§ **Exercise aim**
Write out only the lines from the line containing "Task: Click the Cherryyy House account avatar" to the end of the listing below, both included, exactly as they stand. Drop the pictures.

◇ ◇ ◇ ◇

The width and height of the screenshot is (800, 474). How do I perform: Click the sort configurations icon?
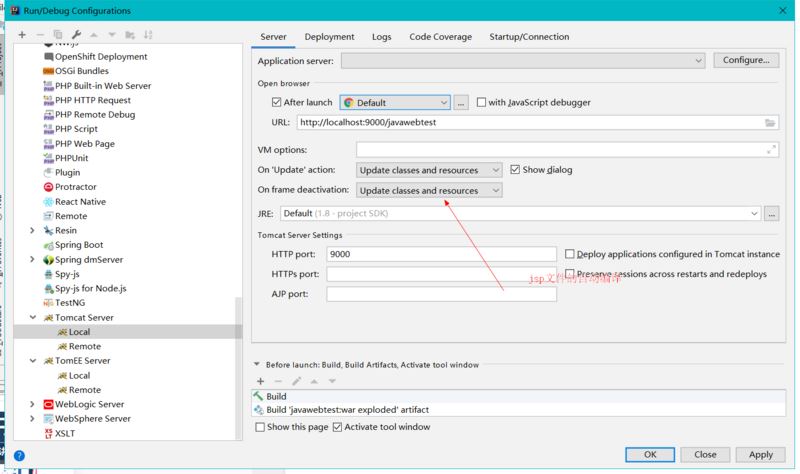point(149,35)
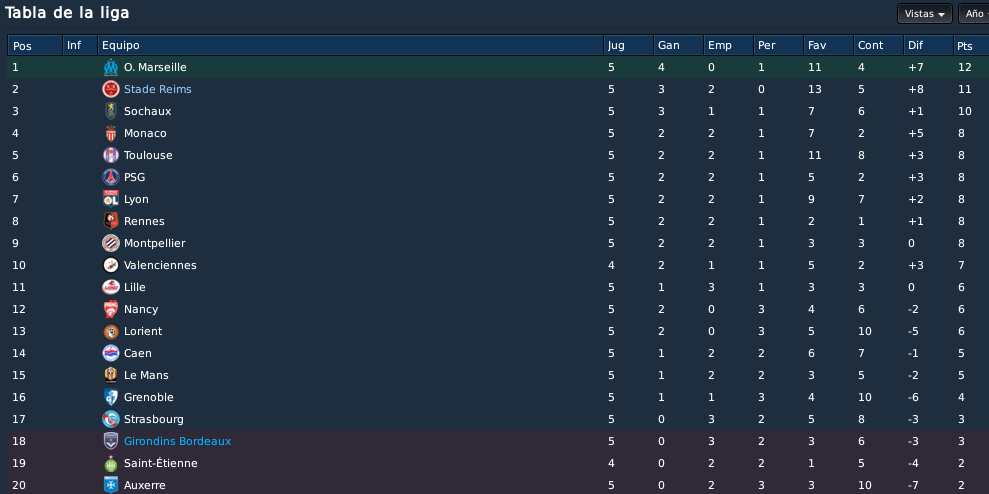Open Stade Reims team link

coord(158,90)
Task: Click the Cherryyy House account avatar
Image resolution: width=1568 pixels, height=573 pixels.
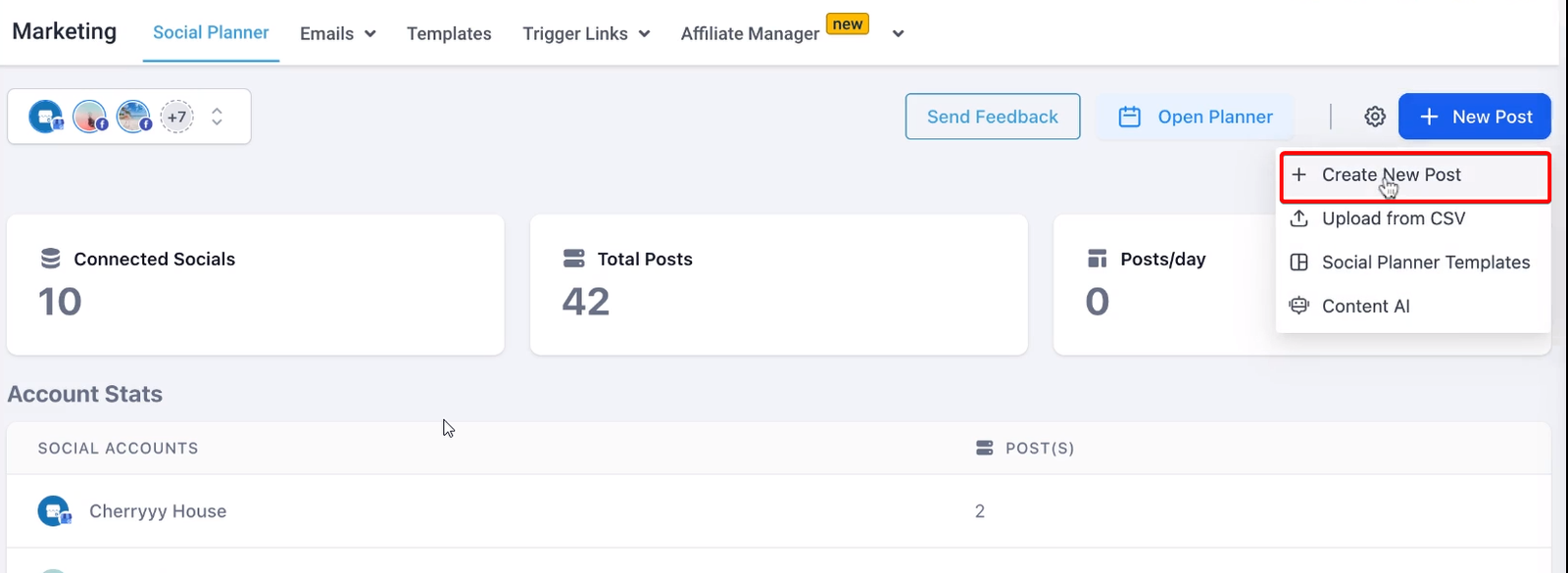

◇ ◇ ◇ ◇

§ **Answer space**
Task: Click the Cherryyy House account avatar
Image resolution: width=1568 pixels, height=573 pixels.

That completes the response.